• EXERCISE DETAILS:
Omit all pictures, then retype exactly the lines from the one that contains "You are a computer-use agent." through the end of the listing.

+ + +

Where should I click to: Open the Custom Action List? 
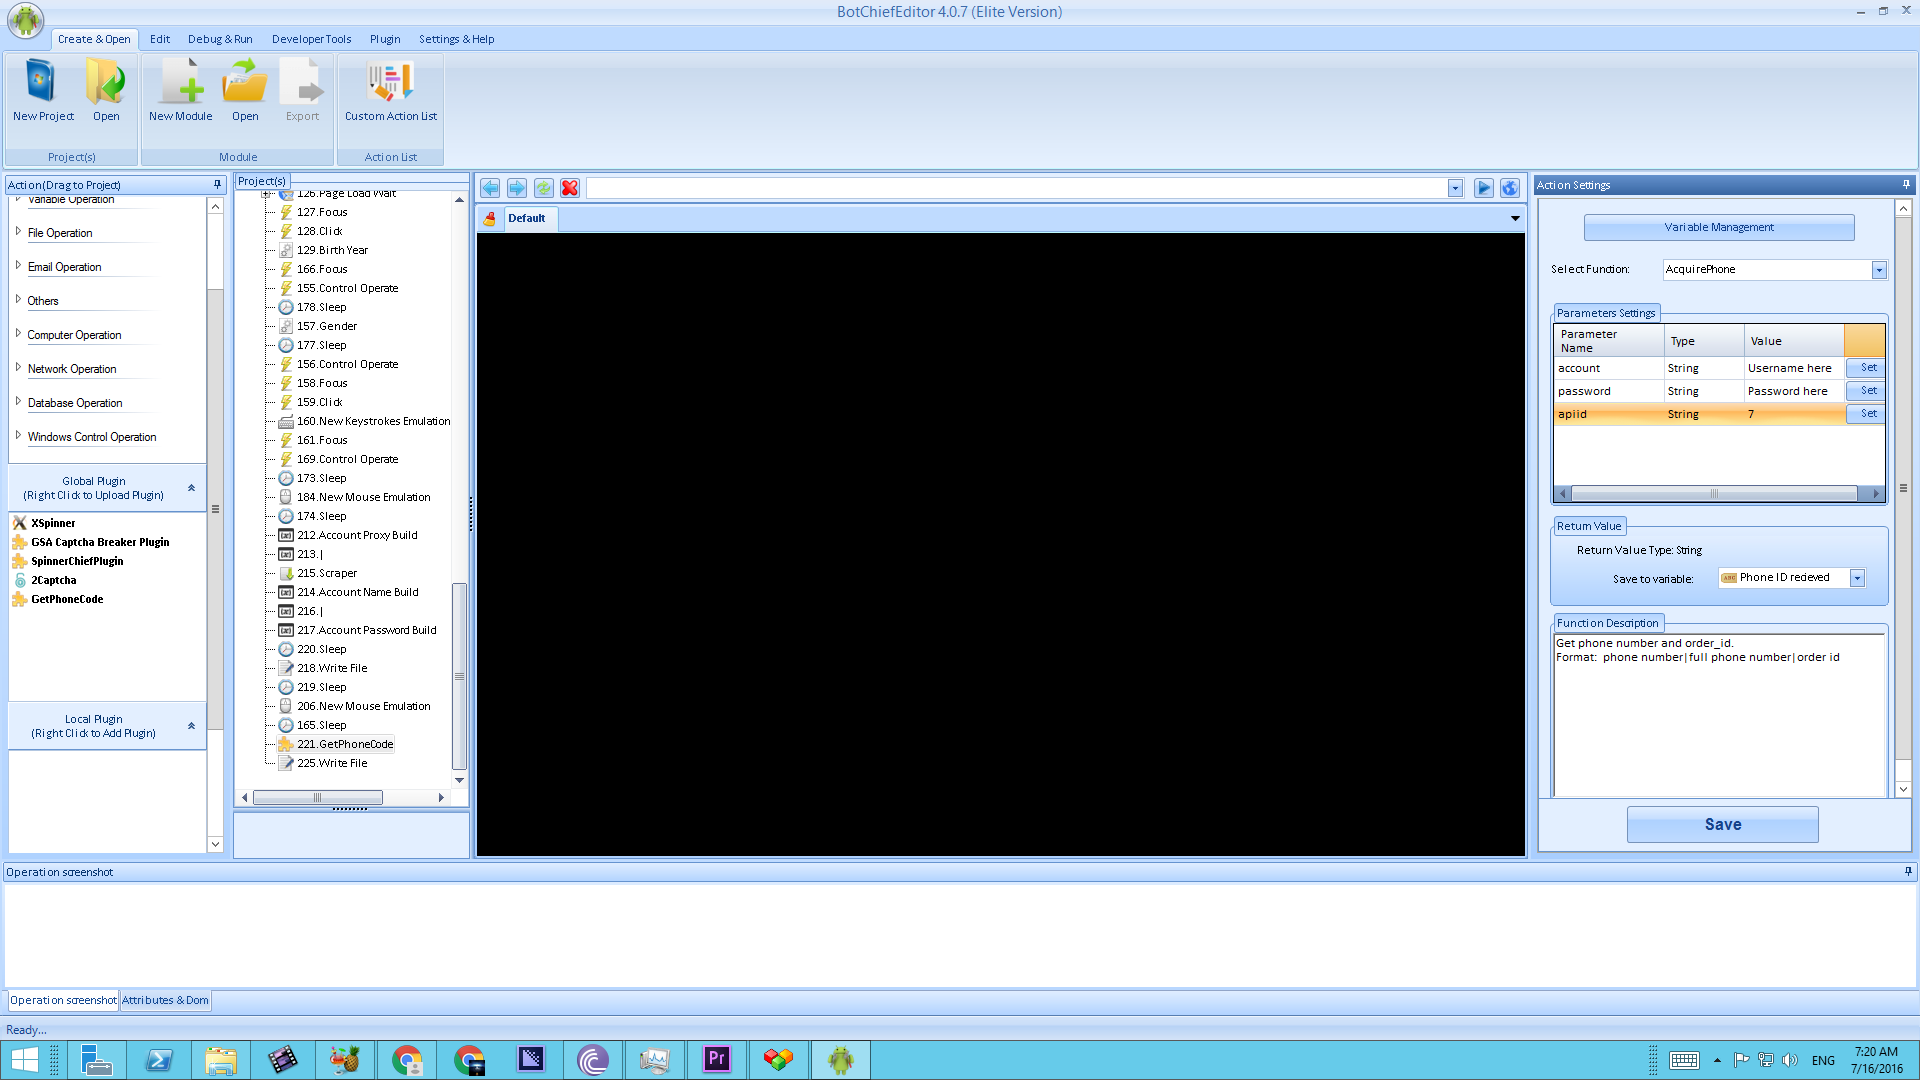tap(390, 82)
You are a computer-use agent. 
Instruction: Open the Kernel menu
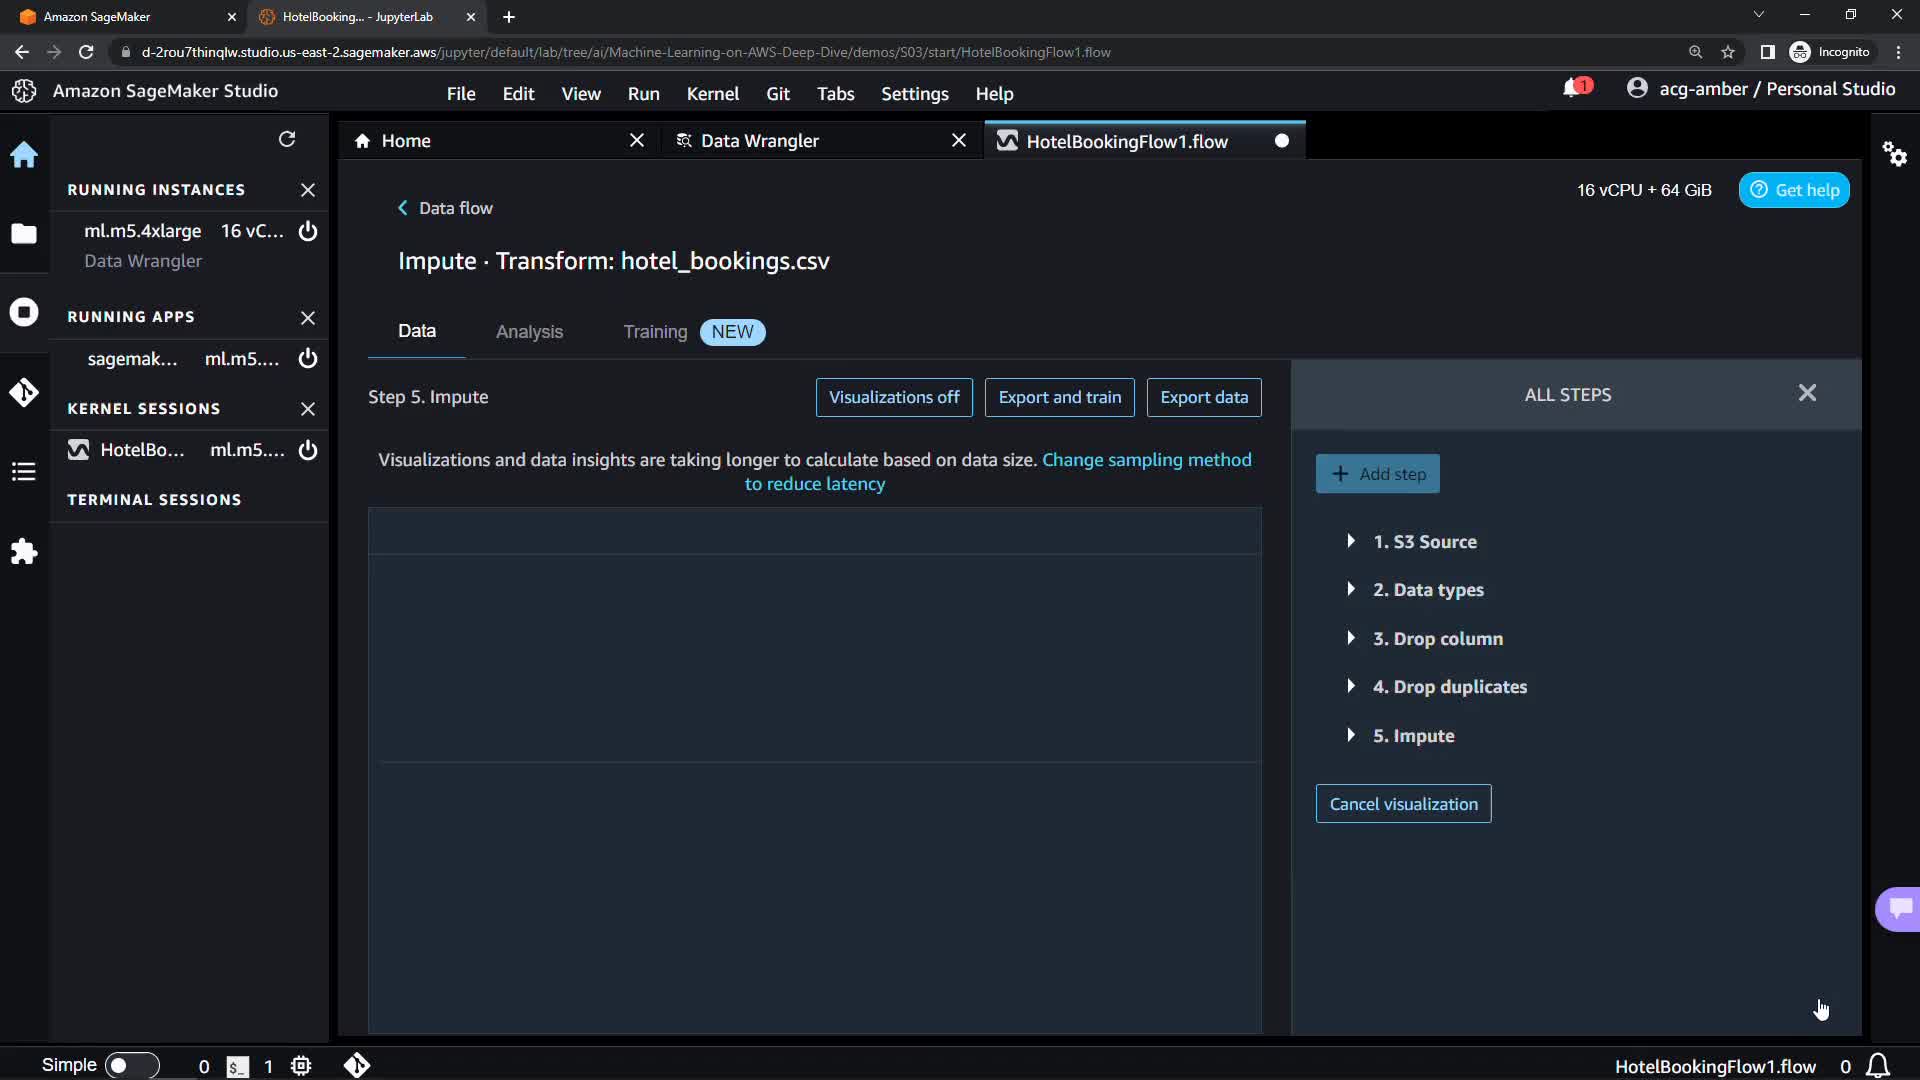(712, 94)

+ + +

• RESPONSE TO THE EXERCISE:
You are a computer-use agent. 
Instruction: Open the Kernel menu
(712, 94)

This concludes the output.